Calling the $1 million Court of Claims suit "the tip of the iceberg," Manville lawyers promised that more cases would follow. But company officials indicated a willingness to settle if the government would agree to take responsibility for all cases involving shipyard workers--about half of the 20,000 asbestos disease lawsuits pending against Manville.
"The government knew what was going on in the shipyards. The Navy permitted gross overexposure to asbestos fibers. The Navy misused asbestos fibers in its shipyards. They knew it and they didn't tell anyone," Manville attorney Dennis H. Markusson said in a press conference.
Manville cited a confidential 1941 memo, written by the Navy chief of preventive medicine to the service's surgeon general, warning, "We are having a considerable amount of work done in asbestos and from my observations I am certain that we are not protecting the men as we should."
The Justice Department responded with an unusually strongly-worded statement by Assistant Attorney General J. Paul McGrath, who accused Manville of "withholding vital information about the risks associated with asbestos" in the interests of increasing its profits and then trying to shift "corporate responsibility to the taxpayers."
"The government was probably just as misled by Manville in the 1930s and the 1940s as the workers were," added Steve Wodka, a former union official now director of health affairs research for Frederick M. Baron & Associates, a law firm representing asbestos disease victims in suits against Manville.

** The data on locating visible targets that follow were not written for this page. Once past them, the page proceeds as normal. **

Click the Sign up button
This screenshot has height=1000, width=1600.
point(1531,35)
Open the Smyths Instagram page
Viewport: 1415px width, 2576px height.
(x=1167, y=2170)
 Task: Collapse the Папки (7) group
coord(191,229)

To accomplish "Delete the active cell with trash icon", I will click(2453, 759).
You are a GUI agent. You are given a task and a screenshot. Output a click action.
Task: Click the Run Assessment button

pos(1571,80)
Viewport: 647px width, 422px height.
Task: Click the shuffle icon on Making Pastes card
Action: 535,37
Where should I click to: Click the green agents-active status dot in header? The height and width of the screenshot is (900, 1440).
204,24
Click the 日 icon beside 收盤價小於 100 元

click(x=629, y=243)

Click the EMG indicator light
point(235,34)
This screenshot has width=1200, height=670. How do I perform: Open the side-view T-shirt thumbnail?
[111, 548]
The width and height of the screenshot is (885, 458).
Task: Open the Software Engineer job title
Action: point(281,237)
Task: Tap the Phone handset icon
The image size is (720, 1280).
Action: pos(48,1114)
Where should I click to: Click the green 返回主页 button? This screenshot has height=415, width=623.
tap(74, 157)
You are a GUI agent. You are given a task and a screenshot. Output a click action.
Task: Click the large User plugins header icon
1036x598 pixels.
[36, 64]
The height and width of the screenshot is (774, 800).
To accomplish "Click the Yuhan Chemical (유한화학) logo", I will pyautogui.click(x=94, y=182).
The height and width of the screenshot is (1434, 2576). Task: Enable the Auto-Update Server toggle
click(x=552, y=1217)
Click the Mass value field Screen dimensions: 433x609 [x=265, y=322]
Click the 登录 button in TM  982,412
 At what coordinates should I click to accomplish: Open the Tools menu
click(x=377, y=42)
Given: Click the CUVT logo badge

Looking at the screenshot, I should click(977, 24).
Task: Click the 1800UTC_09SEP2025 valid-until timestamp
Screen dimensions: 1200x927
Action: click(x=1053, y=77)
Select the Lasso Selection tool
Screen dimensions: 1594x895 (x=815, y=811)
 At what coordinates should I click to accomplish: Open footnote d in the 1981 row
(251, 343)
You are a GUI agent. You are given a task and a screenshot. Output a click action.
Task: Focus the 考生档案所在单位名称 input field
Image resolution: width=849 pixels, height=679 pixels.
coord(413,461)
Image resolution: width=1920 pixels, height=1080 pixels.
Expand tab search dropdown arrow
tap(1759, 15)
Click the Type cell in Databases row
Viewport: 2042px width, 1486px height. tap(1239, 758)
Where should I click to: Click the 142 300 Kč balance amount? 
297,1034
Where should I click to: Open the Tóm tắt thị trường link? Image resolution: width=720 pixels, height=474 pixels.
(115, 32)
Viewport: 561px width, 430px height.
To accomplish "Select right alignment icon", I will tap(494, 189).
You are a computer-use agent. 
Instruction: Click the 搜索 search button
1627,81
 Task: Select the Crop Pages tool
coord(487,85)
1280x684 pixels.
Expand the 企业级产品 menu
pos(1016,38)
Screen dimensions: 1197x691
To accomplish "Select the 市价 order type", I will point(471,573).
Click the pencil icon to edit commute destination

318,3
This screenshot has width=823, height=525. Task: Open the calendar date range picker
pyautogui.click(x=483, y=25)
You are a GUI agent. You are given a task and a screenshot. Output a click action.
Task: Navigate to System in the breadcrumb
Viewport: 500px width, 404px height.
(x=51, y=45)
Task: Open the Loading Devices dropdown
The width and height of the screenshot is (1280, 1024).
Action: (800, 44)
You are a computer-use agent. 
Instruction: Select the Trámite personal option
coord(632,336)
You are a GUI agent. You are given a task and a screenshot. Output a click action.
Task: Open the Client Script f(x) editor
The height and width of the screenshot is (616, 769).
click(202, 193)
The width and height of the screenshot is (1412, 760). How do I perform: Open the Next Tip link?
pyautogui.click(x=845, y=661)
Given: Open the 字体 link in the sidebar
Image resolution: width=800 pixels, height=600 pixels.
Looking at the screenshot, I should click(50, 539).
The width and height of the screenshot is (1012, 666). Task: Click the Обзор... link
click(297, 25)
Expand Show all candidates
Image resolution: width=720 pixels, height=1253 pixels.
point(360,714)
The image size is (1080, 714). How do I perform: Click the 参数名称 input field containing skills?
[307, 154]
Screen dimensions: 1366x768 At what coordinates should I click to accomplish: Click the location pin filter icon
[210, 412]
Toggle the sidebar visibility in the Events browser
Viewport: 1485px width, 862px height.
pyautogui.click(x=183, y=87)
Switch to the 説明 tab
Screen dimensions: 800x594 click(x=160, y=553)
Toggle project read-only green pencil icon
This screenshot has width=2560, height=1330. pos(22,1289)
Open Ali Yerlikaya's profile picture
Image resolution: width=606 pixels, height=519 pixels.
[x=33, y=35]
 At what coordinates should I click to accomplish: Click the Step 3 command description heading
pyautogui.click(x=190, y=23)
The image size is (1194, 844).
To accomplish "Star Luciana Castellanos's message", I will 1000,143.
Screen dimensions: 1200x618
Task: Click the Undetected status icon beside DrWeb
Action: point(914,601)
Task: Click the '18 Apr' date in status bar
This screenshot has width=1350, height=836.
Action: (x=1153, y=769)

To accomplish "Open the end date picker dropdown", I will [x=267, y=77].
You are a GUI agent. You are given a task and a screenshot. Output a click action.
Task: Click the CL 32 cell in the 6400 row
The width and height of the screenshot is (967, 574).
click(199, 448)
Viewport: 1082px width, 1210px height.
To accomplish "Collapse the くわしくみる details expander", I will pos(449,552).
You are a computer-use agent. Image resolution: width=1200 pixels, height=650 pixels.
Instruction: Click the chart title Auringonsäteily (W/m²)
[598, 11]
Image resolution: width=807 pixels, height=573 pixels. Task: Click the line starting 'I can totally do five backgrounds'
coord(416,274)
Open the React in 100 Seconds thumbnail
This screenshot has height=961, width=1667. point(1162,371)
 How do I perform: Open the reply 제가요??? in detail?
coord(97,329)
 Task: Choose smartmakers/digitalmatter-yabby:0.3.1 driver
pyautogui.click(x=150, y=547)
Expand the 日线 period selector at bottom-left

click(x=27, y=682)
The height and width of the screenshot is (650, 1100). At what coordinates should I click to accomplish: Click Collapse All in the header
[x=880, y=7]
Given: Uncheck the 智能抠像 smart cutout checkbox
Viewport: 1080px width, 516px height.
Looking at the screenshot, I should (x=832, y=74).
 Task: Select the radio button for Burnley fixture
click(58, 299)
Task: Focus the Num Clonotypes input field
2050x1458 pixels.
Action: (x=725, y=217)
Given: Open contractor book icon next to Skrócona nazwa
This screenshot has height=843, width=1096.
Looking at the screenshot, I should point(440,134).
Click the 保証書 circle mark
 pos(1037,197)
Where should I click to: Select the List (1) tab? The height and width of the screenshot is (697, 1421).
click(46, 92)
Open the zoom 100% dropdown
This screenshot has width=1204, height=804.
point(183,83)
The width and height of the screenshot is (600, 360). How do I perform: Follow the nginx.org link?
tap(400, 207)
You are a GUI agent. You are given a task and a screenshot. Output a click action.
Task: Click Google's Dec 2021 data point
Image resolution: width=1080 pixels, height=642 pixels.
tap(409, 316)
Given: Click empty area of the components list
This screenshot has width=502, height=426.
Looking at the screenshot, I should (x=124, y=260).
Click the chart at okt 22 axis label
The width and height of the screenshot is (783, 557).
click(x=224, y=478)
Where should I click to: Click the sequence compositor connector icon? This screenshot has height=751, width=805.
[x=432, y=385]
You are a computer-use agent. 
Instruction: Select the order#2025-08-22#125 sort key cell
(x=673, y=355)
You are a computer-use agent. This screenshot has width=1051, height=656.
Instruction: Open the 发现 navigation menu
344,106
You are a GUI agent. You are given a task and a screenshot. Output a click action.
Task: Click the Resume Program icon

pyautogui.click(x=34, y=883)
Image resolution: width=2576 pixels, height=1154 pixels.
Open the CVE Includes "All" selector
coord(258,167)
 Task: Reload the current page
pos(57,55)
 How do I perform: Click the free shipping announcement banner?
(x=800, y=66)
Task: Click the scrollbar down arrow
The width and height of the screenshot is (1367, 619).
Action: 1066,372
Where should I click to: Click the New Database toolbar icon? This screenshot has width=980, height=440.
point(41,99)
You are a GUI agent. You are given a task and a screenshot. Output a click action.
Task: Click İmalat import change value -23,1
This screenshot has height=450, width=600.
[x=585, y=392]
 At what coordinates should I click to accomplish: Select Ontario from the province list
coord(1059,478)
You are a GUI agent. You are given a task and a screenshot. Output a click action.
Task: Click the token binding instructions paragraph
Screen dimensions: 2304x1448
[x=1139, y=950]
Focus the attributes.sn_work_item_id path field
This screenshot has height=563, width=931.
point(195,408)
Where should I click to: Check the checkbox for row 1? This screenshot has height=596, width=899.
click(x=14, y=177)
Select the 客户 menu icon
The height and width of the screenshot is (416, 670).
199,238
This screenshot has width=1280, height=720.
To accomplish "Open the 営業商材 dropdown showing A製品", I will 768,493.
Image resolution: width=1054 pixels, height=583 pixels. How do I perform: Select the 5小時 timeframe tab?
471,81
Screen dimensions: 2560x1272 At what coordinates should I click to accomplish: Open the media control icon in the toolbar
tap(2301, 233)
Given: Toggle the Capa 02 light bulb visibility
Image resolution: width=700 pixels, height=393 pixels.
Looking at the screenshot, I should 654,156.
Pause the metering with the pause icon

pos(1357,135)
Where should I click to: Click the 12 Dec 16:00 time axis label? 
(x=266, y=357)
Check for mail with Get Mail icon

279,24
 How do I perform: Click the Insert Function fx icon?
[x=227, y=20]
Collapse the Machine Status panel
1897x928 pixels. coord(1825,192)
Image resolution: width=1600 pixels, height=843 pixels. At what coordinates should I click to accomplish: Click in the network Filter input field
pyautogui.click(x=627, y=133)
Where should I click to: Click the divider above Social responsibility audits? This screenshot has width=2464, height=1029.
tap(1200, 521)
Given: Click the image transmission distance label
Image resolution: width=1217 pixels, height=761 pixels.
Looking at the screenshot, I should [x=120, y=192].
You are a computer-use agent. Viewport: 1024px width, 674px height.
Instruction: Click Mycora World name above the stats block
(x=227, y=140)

The Manville suit against the government in many respects mirrors charges that asbestos victims have leveled in their cases against the company: that Manville knew the health hazzards of asbestos, but withheld the information from workers and the public.
Asbestos fibers are responsible for a number of crippling lung diseases, including an emphasyma-like ailment called asbestosis and mesothelioma, a rare form of cancer that appears many years after exposure.
But it was used extensively aboard ships because of its fire retardant properties, which were especially important in wartime.
Yesterday's Court of Claims suit marks another strange turn in Manville's fight to get out from under the pending asbestos suits and an estimated 32,000 future ones.
Manville attorney Markusson told the press conference the pending suits seek $40 billion in damages, though the company previously stated its liability based on past judgements at $2 billion for pending and future suits.
Though the company is prospering, Manville last August filed for bankruptcy to find a way other than law suits to settle the claims against it while remaining solvent.
Manville also has lobbied hard for legislation that would make the governmnent a partner in paying claims of asbestos victims, many of whom worked in shipyards during the World War II build up of America's Navy and merchant marine.
In yesterday's suit, Manville charges the government with breaches of direct and implied contracts during World War II when it was required to supply asbestos to government-controled and government-owed shipyards.
Manville seeks to collect about $1 million in settlements and legal fees paid out to 50 World War II shipyard workers who sued on the basis of asbestos-related ailments.
"In its World War II shipbuilding program, the government failed to adhere to the (recommended U.S. Public Health Service safety) standard, thus causing shipyard workers to be exposed to excessive concentrations of asbestos," charged Manville, which filed the suit under the name Johns Mansville Corp., its asbestos subsidiary.
"Moreover," the suit continued, "the government kept knowledge of these excessive exposures confidential. . . . These workers or their representatives have sued Johns Manville and others to recover damages allegedly incurred as a result of asbestos-related disease, although those damages were in fact caused by acts of the United States, and not Johns Manville."